My first idol was Santa Claus. Not very special, I admit. Most kids idolize Santa. This big, happy guy who brings presents, as long as you have been good. Santa made you want to be good. The biggest day of the year before Christmas Day was always when you got to visit Santa. I used to wonder, how does he do all that stuff, and still have time to come to our local department store so I can talk to him? I didn’t think of it as magic; I figured he was just amazing. Certainly worthy of being an idol.
We all learn that Santa is not an idol, he is an ideal. If we are lucky, by the time we face this first crisis we have already found other idols to pick up the slack. A great teacher or a favorite aunt. A movie star or a cartoon character. A ballerina or a baseball player. We find different idols as we learn about life, hoping that some of what makes them special becomes a part of us.
I have had many idols over the years, which isn’t surprising given my age. Some have ended up having ‘feet of clay’ and some have lived on in my memory or imagination. I had a favorite great uncle who was an idol of mine. I never looked at him as the ‘rich uncle’ like the rest of the family. In fact, I thought his house was kind of scary. But he and I clicked. He was a famous concert pianist, and he saw the side of me that wanted to be creative and make beautiful ‘something’. I did play the piano for years, but when I got older, I realized that while I still longed to make something beautiful, it wasn’t music. I didn’t want to dedicate my life to it, the way he had. He still loved me, and we were still special to each other until he passed.
Once I realized I wasn’t going to debut at Carnegie Hall any time soon, I was old enough that I followed a lot of the local news. I devoured “Page Six”, and I read most of the other articles in the paper as well. I had an insatiable curiosity for the world around me, especially the world in New York City. I lived on Long Island, so it wasn’t completely unattainable for a girl in the late 60’s, early 70’s. Even as I plodded through Geometry and World History, I read about the people who were the stars in ‘our’ constellation. Even as I wore my bell bottoms, fringed suede jacket and peasant blouses, I followed the fashions and wondered if I would ever be that cool, that sophisticated, that free.
In my world, women weren’t executives. We cooked, cleaned, got married and took care of other people. My mother was so completely controlled by my father that when she got a job at Gimbels, it was a revolutionary first strike. We needed the money, and I guess that’s why Dad let her get a job. But it was always a case of letting her get a job.
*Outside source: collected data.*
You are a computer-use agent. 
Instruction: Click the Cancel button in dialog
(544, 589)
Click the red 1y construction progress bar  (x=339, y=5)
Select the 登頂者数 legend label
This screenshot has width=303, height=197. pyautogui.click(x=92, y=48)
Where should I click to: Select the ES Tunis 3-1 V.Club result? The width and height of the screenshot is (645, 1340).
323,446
One woman was particularly interesting to me. Her name was Francine Farkas. As I remembered it, her husband owned Alexanders Department Store, and she was an executive. A real one. One who made her own money. She was beautiful and glamorous and just looking at her you knew she was smart and strong. I loved reading about when she appeared at an event. I longed to be slim and wear smart clothes like she did. I would look in the mirror and see someone who really wasn’t smart enough, definitely wasn’t popular enough, and was seen as a freak by the outside world (at least, that’s what my folks always said). I could never be like her, but the idea that women COULD be like her made me wonder whether there might not be something better for me someday.
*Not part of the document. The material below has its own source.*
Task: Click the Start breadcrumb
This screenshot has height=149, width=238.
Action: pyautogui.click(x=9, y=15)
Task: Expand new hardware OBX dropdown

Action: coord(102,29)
The decades passed, and I grew up. Living my life absorbed my attention. Striving for things I often didn’t understand, feeling mostly like a second class citizen. I never got to college, and every time I got a great job, it was because I talked my way into it, and then worked like a demon to prove I could do it. I moved up the ladder, much farther than I thought I would. But the nagging voice in the back of my head always told me that I wasn’t good enough, wasn’t equal to the men and women I worked with because I didn’t have the education. I tried to dress well, but always fell short, like someone who buys a knock off designer suit, and never notices that the label reads “Channel” rather than “Chanel”. I always felt like the dime store version of what I wanted to be. In the back of my mind, the image of Francine Farkas blurred, but never faded. It just seemed more distant, more unattainable.
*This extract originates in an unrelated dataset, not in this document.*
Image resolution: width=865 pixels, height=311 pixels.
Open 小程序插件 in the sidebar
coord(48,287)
In the past few years, I have been blessed to have many moments of growth, connection, and increasing awareness of the world around me and how we are all connected. I have learned how to live with joy. I have learned that I have skills and talents I never dreamed of. I have even had moments when other women said they liked my outfit! The whole experience has been like being reborn, but in different episodes of the miniseries. Each one has brought me closer to the woman I longed to be, all those years ago. She never disappeared. She was just waiting.
I know I am on the right path, because this past weekend, I met an Idol. I never expected it. I didn’t see it coming. And the reality of it made me so humble, so grateful that I have been able to walk where I need to walk. I was at the 2012 Women’s Toolbox Un-Conventional Conference in Massachusetts. My beloved mentor and friend, Janet Powers, had assembled a group of men and women who all clicked like we were each others' missing puzzle pieces. She gathered keynote speakers who are all successful and powerful women. These women shared their stories with us, in a true spirit of generosity. We learned that we ALL go through STUFF. And we just need to keep going and deal with the Stuff, because Stuff Happens. It’s how we manage the Stuff that defines us and helps us succeed. Seriously, the whole weekend was just full of Incredible Stuff!
But the best part, the cherry on the sundae, the thing that told me I was where I was supposed to be was when Francine Farkas Sears walked into the room!
Her company, Women in Business, had donated beautiful laptop bags for every person at the convention. (When is the last time you got something nicer than a pen and a squeeze ball as a giveaway at a convention?) We were already fascinated by someone who would do this for a bunch of unknown people.
When she first came in, I looked at her and felt a tug of recognition. Something in the planes of her face reminded me of someone. The way she dressed (SUCH an awesome belt…), the way she looked when she posed for a picture, kept nagging at the back of my mind. I had a hard time giving 100% of my attention to the speaker at the time, and I had to really drag myself back into focus mode.
Then, when she started speaking, and I heard her name, I remembered. It was like falling off a rock and having the breath knocked out of me. I was stunned at the thought that this woman was the very same woman who I wanted to be like, who made me wonder if there might be more out there for me. The same woman who traveled to China with Nixon (the only woman) and brought back beauty. I went to Alexanders when she opened up the new floor with all her fashions and ideas. I couldn’t afford to buy, but I took my time, looking at everything and wondering what it would be like to be able to do something that grand!
Magic sometimes proves to be something ordinary, rather than extraordinary. The magic for me was learning that this Idol of mine was also a Woman who had Gone through Stuff. Overcame Stuff. She spoke to us like your girlfriends speak to you over a table at T.G.I. Friday’s. She was real; flesh and blood and brains and humor. She was really, truly, as special as I thought. And the most special thing about her was that she shared herself and her story with us as just another woman in a room full of women, all wanting to be more, wanting to be the best of whatever they were. She shared laughter and tears. She shared her experience and her compassion. She was real, and really cool at the same time.
I didn’t want to be one of ‘those’ people who I’m sure she encounters in her life; fawning and exclaiming. I did mention to her that I had been to Alexanders when she did the new floor. But I didn’t want to break the spell. It was enough to know that she was a real woman too, and she saw me as a real person.
As luck would have it, we rode in the van together leaving the hotel with another super lady, Kim Toth. We shared thoughts about the passing of family, illnesses, children, dogs and the excitement of the weekend. She emailed me a picture of my friend Janet, and took my name and all my information. In the way that real idols transform us, she saw me and acknowledged me and showed me that I am worth all the dreams I am chasing.
Today’s Question: Who were your idols when you were young? Did you ever have a chance to meet one? Did you ever imagine what it would be like if you did?